Importantly, it was generally accepted that Constituency Projects provide Rural dwellers the dividends of democracy since most of the projects have quick-win effect and impact positively on the developmental indices of the Nation, there is the need to look into and establish a legal framework for implementation of Constituency Projects.

To achieve the above noble objective, a Bill is already being processed by the National Assembly and has gone through its second reading by the senate and so the prayer of Nigerians is that the National Assembly passes this legislation on time so the President can sign it into law to ensure that the poorest of the poor among the citizenry are provided good governance at the grass root.

To stop the menace of abandoned or substandard projects, the ministry of Special Duties has taken it upon itself to ensure that the financial capacity of Contractors handling Constituency Projects is properly assessed.

The office of the minister of Special Duties and inter-governmental Affairs saddled with the task to effectively supervising and implementing the constituency projects is not sufficiently funded to carry out these objective therefore the need to seek alternative transparent source of funding is imperative.

From my extensive observation, I think what the late historian Dr. Yusuf Bala Usman stated in one of his seminal lectures on widespread disregard for human rights is important as we discuss the necessity for ending the leakages that give rise to corruption in the delivery of constituency projects to Nigerians.

Writing under the title; “Some observations on the historical context of Human Rights in Nigeria: 1966-1999”, Dr. Usman had written thus; “The enactment and the exercise of, and the abrogation and violations of human rights in Nigeria, took place within a context primarily shaped by the country’s political economy.
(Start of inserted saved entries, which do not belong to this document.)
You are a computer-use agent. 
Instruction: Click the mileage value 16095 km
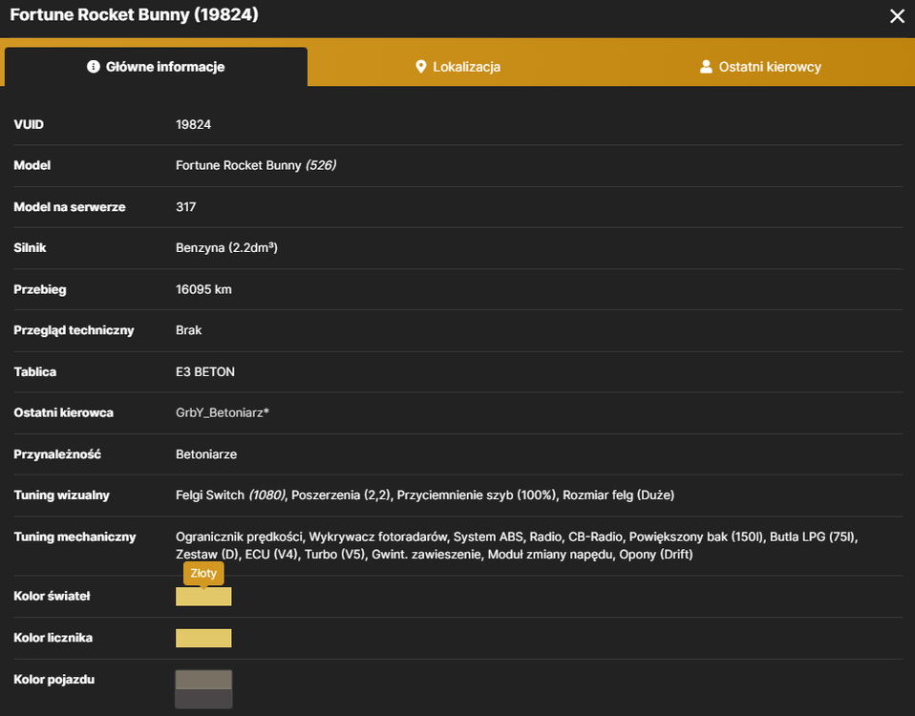[203, 290]
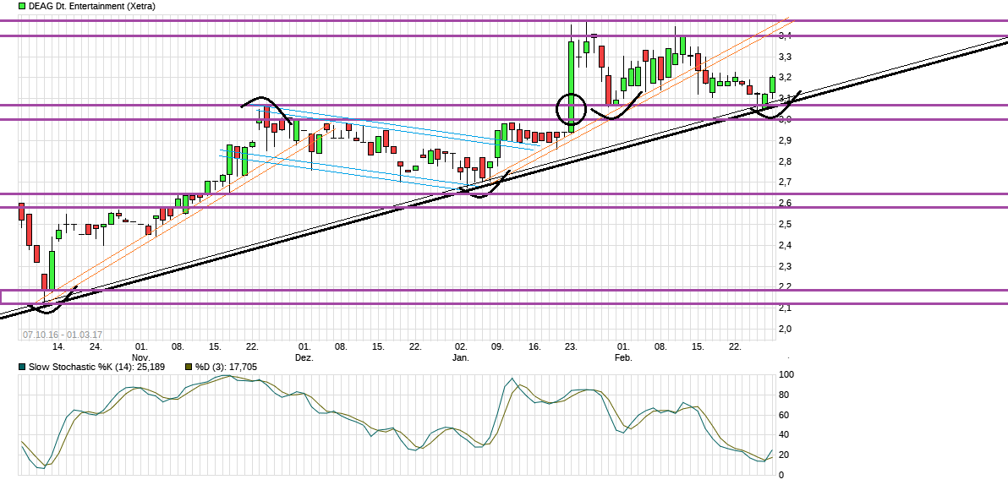Click the 2,0 price label on the y-axis
The height and width of the screenshot is (485, 1008).
click(x=786, y=329)
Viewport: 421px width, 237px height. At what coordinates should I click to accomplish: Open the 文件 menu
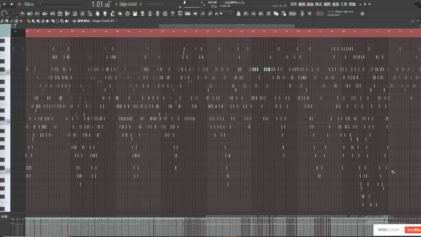[x=293, y=4]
A key and largely neglected aspect of this political economy was the subordination of the public realm and the public services, where human rights provisions of the constitution, and other laws, are to be upheld, to private interest and the private accumulation of wealth by those in public office”.

Looking at the provision of the constitution in section 14(2) (b) which provides that "the security and welfare of the people shall be the primary purpose of government,” it is clear that there is the need for the ministry of Special Duties and inter-governmental affairs at this point of our national life especially as Nigerians continue to raise alarm of widespread corruption in the execution of the constituency projects.
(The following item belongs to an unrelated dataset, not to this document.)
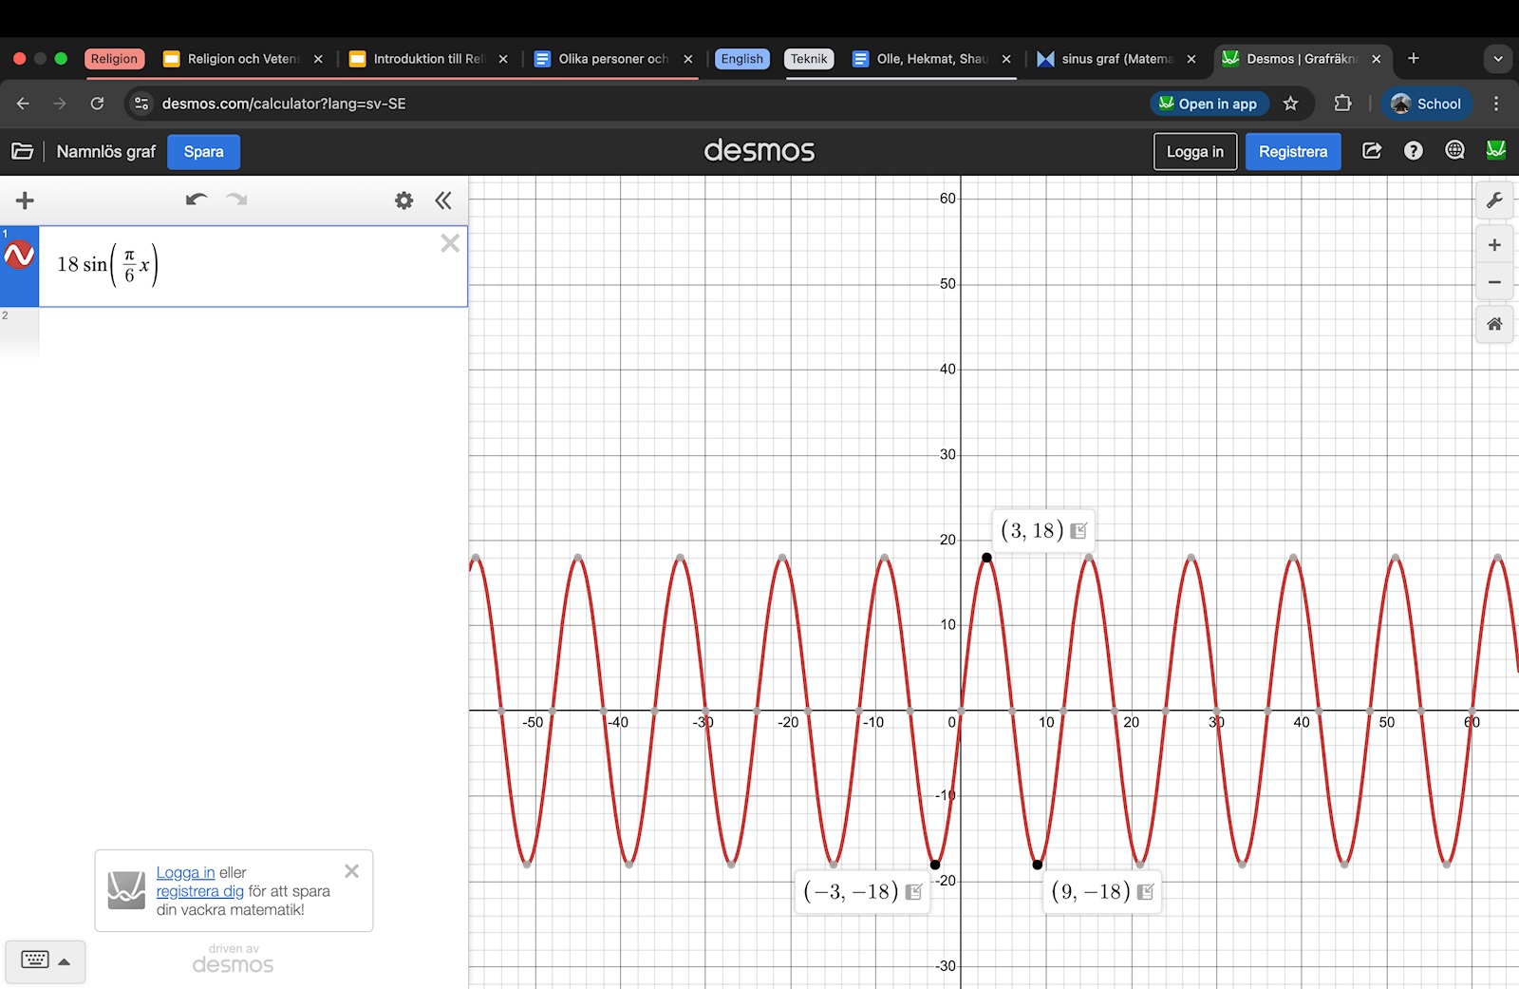Viewport: 1519px width, 989px height.
Task: Collapse the expression list panel
Action: pos(443,200)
The mechanism being put in place by the ministry of Special Duties for a frame work to necessitate the following up on the impact, benefits and sustainability of the constituency projects through community ownership should be supported by all and sundry because if good governance fails to trickle down to the marginalized, there is really no good governance in such a society that exclude the poor. 

The Nigerian Constitution has clearly legalized the participation of the people in the governance of their affairs.